By Nick Kipper
Capital News Service
Thousands of acres of endless trees and undisturbed waters belong to one of Michigan’s best-kept secrets.
The 26 land conservancies spread out in every region of the state protect natural land from development and give residents an escape into nature.
Conservancies acquire land either donated by property owners or purchased through grants and fundraising efforts.
Heart of the Lakes, a statewide organization that represents the majority of Michigan’s 26 land conservancies, found in its 2017 survey that their members control 638,317 acres.
There has been no recent change in the number of conservancies throughout the state, but there has been a steady expansion of already established lands, increasing by at least 10,000 acres every year since 2013.
The land acquisition priorities for the Walloon Lake Trust and Conservancy, located roughly between Petoskey, Charlevoix and Boyne City, are heavily based on a property’s contribution to the protection of water quality and water resources in the area, said Heather Huffstutler, the group’s director of conservation programs.

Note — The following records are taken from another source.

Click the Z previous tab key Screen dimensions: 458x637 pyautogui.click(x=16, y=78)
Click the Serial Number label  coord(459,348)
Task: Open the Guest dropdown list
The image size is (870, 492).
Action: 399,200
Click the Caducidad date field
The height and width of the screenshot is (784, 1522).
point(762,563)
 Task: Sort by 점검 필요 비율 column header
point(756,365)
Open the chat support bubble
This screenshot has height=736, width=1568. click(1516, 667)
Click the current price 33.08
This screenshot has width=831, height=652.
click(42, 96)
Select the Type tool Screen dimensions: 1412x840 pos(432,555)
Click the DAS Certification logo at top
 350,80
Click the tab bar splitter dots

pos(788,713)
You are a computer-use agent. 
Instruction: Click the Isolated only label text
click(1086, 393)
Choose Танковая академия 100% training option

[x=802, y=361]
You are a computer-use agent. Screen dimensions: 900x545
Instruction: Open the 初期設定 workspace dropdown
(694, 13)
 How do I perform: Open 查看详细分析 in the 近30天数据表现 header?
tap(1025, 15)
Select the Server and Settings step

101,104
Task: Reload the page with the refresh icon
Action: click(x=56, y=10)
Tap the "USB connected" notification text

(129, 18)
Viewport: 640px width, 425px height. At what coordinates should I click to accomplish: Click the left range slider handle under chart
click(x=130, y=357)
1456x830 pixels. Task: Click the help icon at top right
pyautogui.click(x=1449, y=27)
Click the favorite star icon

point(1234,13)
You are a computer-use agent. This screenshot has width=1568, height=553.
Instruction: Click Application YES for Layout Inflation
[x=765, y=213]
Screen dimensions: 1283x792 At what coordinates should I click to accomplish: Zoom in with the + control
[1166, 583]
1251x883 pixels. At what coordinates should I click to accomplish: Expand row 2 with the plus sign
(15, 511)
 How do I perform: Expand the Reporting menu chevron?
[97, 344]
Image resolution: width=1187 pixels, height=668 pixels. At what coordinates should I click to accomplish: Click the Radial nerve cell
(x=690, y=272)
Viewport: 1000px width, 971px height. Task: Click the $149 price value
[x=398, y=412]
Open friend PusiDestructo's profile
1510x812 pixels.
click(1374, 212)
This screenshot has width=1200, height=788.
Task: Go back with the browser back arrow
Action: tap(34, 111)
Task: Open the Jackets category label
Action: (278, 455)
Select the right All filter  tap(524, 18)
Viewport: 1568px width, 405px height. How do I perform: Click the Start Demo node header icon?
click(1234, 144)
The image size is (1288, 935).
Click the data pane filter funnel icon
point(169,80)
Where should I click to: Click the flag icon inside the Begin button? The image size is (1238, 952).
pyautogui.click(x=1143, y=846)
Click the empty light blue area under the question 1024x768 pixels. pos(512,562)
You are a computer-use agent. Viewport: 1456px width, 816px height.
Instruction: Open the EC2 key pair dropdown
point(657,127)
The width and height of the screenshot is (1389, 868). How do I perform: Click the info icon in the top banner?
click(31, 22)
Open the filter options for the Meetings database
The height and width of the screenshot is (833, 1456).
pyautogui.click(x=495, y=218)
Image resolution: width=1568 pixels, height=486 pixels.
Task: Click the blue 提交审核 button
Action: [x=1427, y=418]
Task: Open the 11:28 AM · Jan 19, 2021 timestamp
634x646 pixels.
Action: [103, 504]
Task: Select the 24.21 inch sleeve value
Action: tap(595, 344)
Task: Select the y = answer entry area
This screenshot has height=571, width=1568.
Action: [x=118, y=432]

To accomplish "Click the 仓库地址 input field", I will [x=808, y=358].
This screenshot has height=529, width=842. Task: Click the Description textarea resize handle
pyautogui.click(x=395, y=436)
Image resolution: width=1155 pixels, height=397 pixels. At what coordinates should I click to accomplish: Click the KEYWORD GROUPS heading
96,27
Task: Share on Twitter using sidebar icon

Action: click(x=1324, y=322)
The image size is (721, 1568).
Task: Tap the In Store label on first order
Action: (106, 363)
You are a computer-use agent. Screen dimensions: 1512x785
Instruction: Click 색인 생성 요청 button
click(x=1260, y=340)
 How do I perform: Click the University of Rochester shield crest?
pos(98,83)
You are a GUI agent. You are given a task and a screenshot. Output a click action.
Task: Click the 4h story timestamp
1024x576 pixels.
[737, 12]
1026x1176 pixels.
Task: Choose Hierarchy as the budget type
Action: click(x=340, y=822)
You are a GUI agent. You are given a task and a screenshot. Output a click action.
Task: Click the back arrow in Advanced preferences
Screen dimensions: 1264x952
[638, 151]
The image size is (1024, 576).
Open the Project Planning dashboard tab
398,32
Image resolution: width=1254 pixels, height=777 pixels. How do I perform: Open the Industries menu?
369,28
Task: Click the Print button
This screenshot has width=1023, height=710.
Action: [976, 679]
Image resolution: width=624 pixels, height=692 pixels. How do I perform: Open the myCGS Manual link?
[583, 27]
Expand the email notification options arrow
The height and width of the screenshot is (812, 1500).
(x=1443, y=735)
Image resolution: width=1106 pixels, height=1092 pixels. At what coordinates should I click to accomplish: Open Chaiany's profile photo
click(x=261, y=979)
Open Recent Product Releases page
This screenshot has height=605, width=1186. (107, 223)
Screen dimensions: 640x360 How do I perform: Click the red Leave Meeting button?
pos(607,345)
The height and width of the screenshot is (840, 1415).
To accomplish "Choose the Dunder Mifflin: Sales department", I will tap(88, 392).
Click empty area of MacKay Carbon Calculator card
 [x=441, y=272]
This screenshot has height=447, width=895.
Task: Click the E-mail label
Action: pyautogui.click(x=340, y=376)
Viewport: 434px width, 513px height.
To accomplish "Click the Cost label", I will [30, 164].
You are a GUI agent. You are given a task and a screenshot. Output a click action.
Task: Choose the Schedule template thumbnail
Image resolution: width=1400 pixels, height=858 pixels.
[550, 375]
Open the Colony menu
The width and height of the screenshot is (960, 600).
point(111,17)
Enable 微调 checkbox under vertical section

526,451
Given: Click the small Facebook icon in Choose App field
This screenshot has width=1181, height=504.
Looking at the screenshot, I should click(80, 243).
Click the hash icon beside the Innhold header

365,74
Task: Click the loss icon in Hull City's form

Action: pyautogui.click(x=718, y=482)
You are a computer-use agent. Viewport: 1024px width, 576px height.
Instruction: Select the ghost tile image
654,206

“This might mean protecting wetlands or the stream corridor or the lakeshore line,” Huffstutler said. “There’s water quality impact that we want to have, but also to protect land that has some sort of community worth.”
Walloon Lake is within the Little Traverse Bay watershed that eventually empties into Lake Michigan.
“We’re working hard to be relevant to landowners throughout the watershed, as well as people who own the lakefront homes who have been coming here for generations, Huffstutler said.
State and federal grants for conservancies have decreased over the years, forcing local conservancies to turn toward contributions from private foundations and donations, said Andrea Denham, the executive director of the Upper Peninsula Land Conservancy.
The group started in 1999 and protects just over 6,600 acres of forest and wetlands across the U.P.
“There’s a demographic shift, particularly in the U.P. People at retirement age whose kids live out of state and aren’t necessarily interested in the family land are worried about the future of their land,” Denham said. “It’s a challenge to figure out if we have the resources to take care of this additional property.”
The U.P. Land Conservancy is working on acquiring a 190-acre expansion of the Dead River Community Forest that will protect and give public access to the property. The area has been eyed by housing developers and high-profit timber management companies, according to Denham.
“We’re wanting to turn it into a community forest so it will be owned by us but have public input for the management and activities that happen on it,” Denham said. “We really want people to get out on the properties, understand them, get to know them and fall in love with them.”
The public has recreational access to most conservancy land and is free to visit, volunteer or work with their community programs, said Alyssa German, the outreach coordinator for Heart of the Lakes.
“People love going outdoors and they love being able to see new places but don’t realize there’s a lot of natural areas right in their backyard that land trusts work hard to preserve and protect,” German said.
“Our goal is to make sure people are aware of the fact that there is funding that goes into protecting these lands and unless we have that funding, we can’t protect them.”